◆ **Document extract**
******

8. On 29 March and 28 April 2006, respectively, the court dismissed the applicants ’ claims, holding that their claims fell outside the one ‑ year time ‑ limit and that therefore they could not be granted priority. The court also dismissed the applicants ’ request to refer the question of the compatibility of the relevant legislation with the Constitution, holding that the relevant sections of the Enforcement and Bankruptcy Act did not raise an issue of the different treatment of claims.
9. On 14 December 2006 and 1 February 2007, respectively, the Court of Cassation upheld the judgments of 29 March and 28 April 2006.
10. On an unspecified date, the liquidation administration prepared a final dividend sheet ( pay cetveli ), the details of which were not made available to the Court.
11. On an unspecified date, the applicants were given certificates by the liquidation administration for the amount of their claims that had remained unsatisfied after the distribution of assets. Accordingly, apart from five applicants whose claims were mostly satisfied, the claims of the other applicants remain unpaid (see annexed table).
12. On 30 December 2016 the company was wound up pursuant to the decision of the Commercial Court of İzmir.
B. Relevant domestic law
1. Insolvency Procedure
13. The insolvency procedure applicable to private companies is established by the relevant provisions of the Enforcement and Bankruptcy Act (Law no. 2004, hereafter “the Bankruptcy Act”).
14. Under section 223 of that Law, a liquidation administration ( iflas idaresi ) must be comprised of three persons, who must be nominated by the creditors and appointed by the enforcement court. Anyone but the debtor can be nominated as a member. The liquidation administration represents the bankrupt estate and is entitled to discharge the debtor ’ s obligations by settling the claims of creditors in compliance with a register of claims which is established by the liquidation administration itself. The register of creditors ’ claims must be closed two months after the publication of information on the insolvency and the beginning of the insolvency proceedings. Creditors ’ claims should be met in accordance with the priority ranking set out in section 206 of the Law.

******

◆ **Material provided**

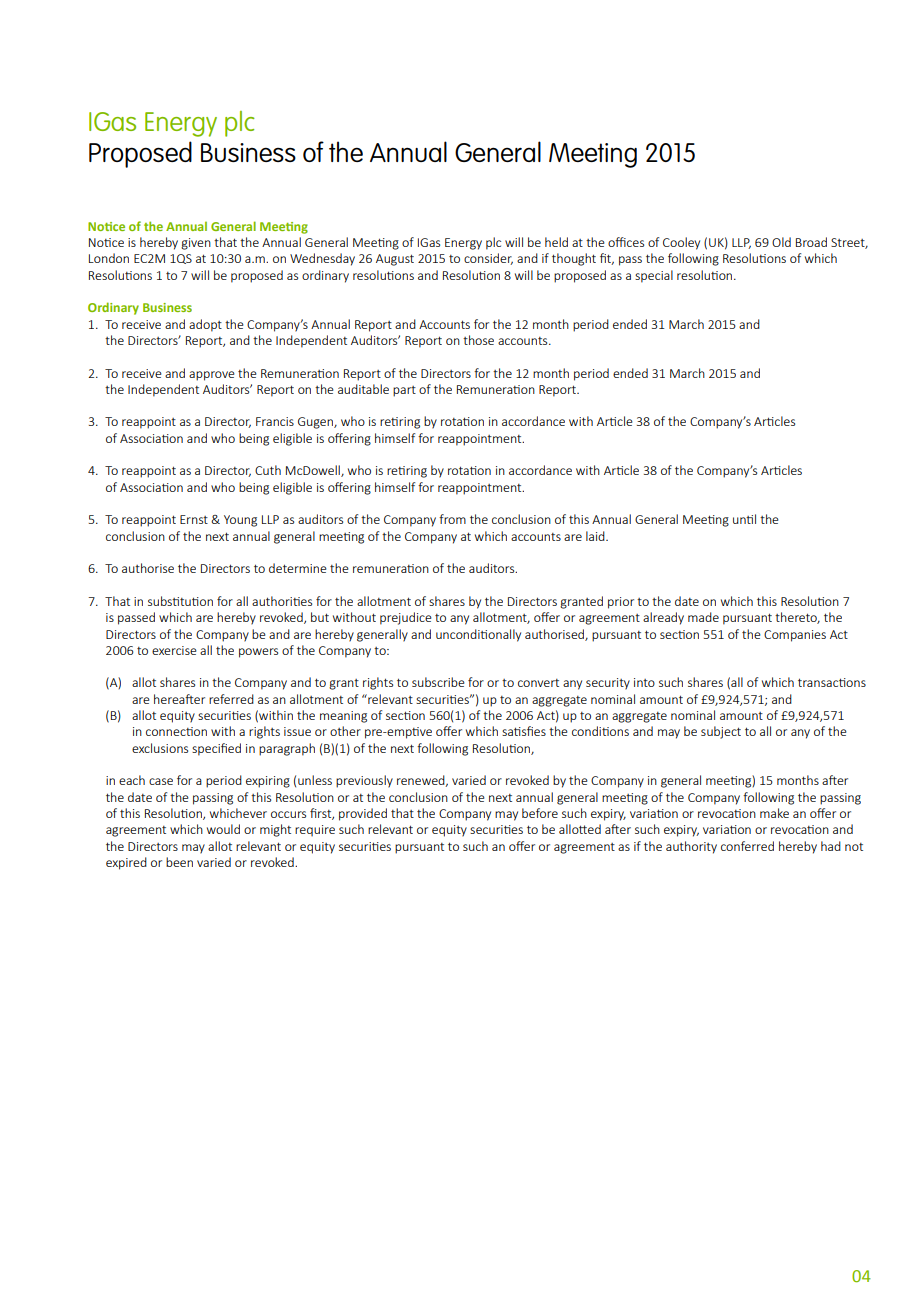 This document has height=1308, width=924. Describe the element at coordinates (488, 259) in the document. I see `consider` at that location.
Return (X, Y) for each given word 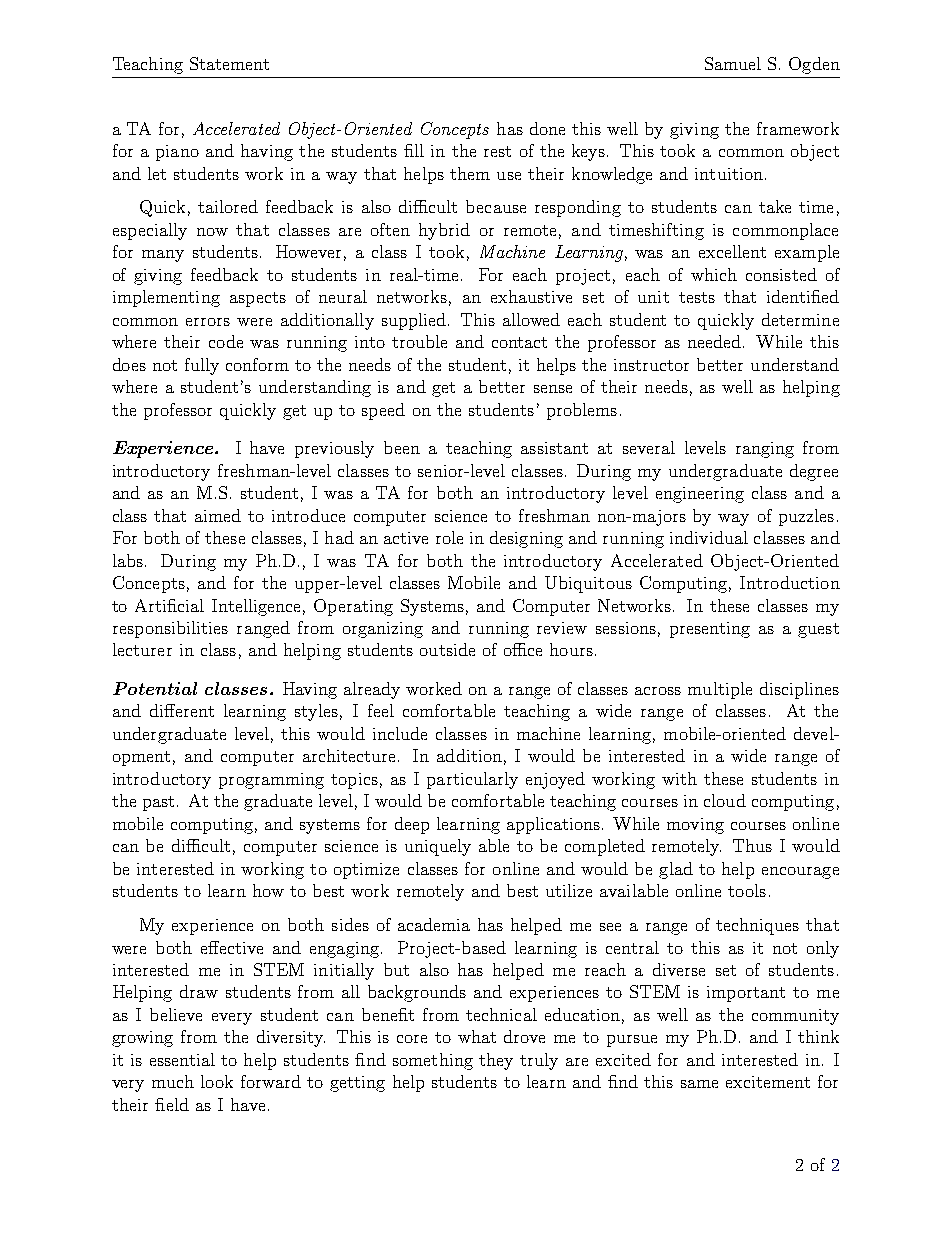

******

◆ **Required tasks**
**A)** Put this sentence from the judgment excerpt into Spanish: "On 30 December 2016 the company was wound up pursuant to the decision of the Commercial Court of İzmir."
**B)** Reproduce the judgment excerpt word for word between "8. On 29 March" and "28 April 2006.", inclusive.
Work from the judgment excerpt alone.

◆ **Results for each task**
**A)** El 30 de diciembre de 2016, la sociedad fue disuelta en virtud de la decisión del Tribunal de Comercio de İzmir.

**B)**
8. On 29 March and 28 April 2006, respectively, the court dismissed the applicants ’ claims, holding that their claims fell outside the one ‑ year time ‑ limit and that therefore they could not be granted priority. The court also dismissed the applicants ’ request to refer the question of the compatibility of the relevant legislation with the Constitution, holding that the relevant sections of the Enforcement and Bankruptcy Act did not raise an issue of the different treatment of claims.
9. On 14 December 2006 and 1 February 2007, respectively, the Court of Cassation upheld the judgments of 29 March and 28 April 2006.